→ TASKS FOR THIS EXERCISE:
• a. Sum up the text on Ricardo Cousins in two sentences.
• b. According to the text on Ricardo Cousins, which club did he join in 2013?
• c. Reproduce word for word the passage of the text on Ricardo Cousins starting with "International career" and going on through "versus South Africa.".

→ TEXT PASSAGE:
=-=-=
Ricardo Cousins (born 10 August 1987) is a Jamaican footballer, who currently plays for Humble Lions FC.

Youth career

Ricardo Cousins came up through the youth system of Sporting Central Academy and Glenmiur High School in Clarendon, Jamaica.

Club career

In 2008, he led Portmore United F.C to the Jamaica National Premier League title.  For 2010/2011 season, Cousins has once again stabilized the central midfield for Portmore United. In 2012 Cousins captained Portmore United to the Red Stripe Premiere League title. In 2013, he has joined Bangladesh Premier League (football) club Sheikh Russel KC.

International career 

In 2007, he led Jamaica U20 national team to the 2007 Pan Am Games Finals.  In 2008, Cousins made his senior international debut against Trinidad and Tobago after impressing then Technical Director, Rene Simoes.  Cousins earned a national team recall in April 2010 for a match versus South Africa.
=-=-=
→ DATA SUPPLIED:
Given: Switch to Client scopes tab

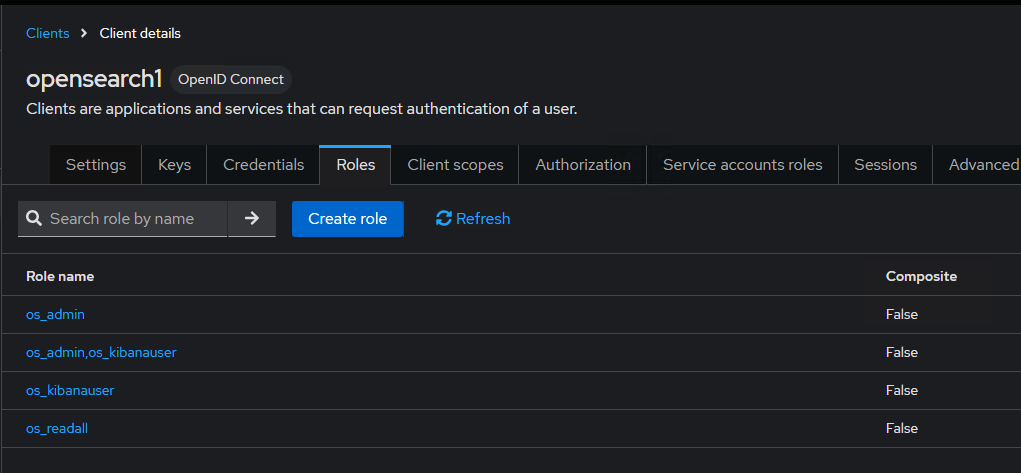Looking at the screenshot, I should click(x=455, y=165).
=-=-=
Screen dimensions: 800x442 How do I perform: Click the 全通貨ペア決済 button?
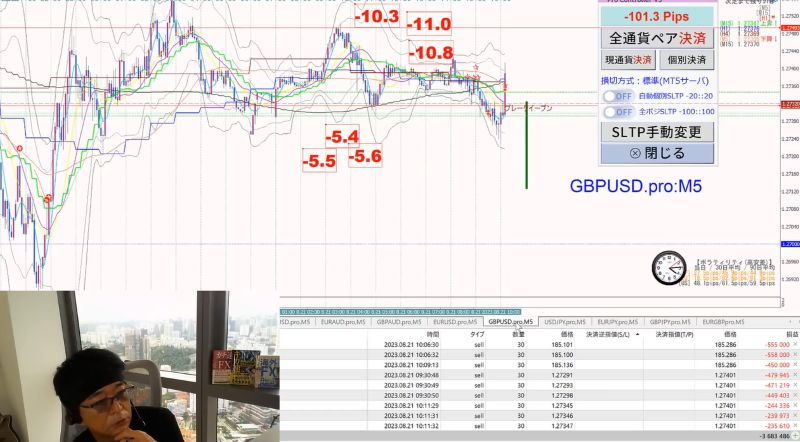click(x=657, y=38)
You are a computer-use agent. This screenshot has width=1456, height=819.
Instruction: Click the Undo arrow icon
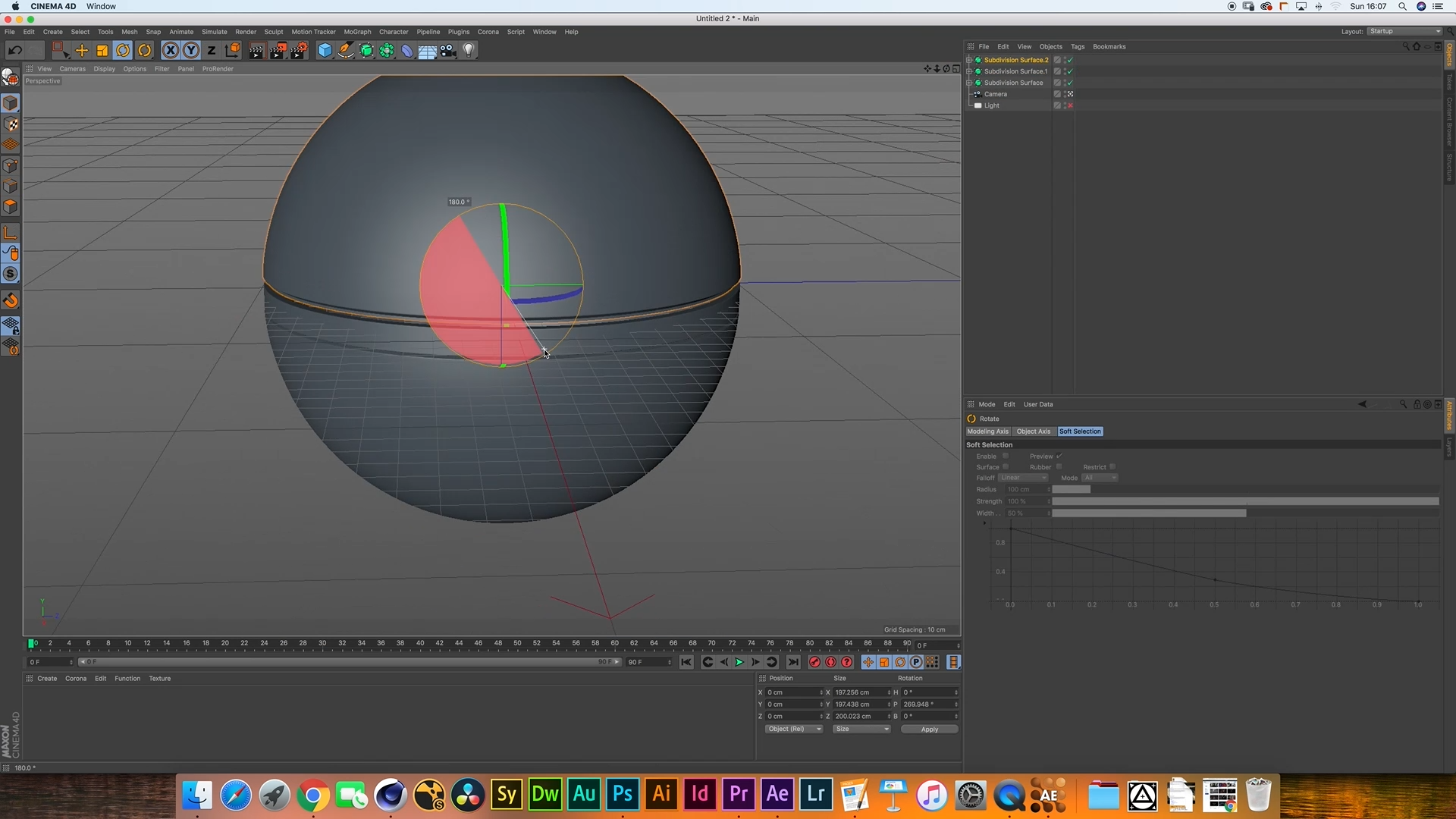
=-=-=
→ PROBLEM SOLUTIONS:
• a. Ricardo Cousins, born 10 August 1987, is a Jamaican footballer who currently plays for Humble Lions FC and came up through the youth system of Sporting Central Academy and Glenmiur High School in Clarendon, Jamaica. He led Portmore United to league titles in 2008 and 2012 and joined Sheikh Russel KC in 2013, and in 2008 he made his senior international debut against Trinidad and Tobago.

• b. Sheikh Russel KC, a Bangladesh Premier League club.

• c.
International career 

In 2007, he led Jamaica U20 national team to the 2007 Pan Am Games Finals.  In 2008, Cousins made his senior international debut against Trinidad and Tobago after impressing then Technical Director, Rene Simoes.  Cousins earned a national team recall in April 2010 for a match versus South Africa.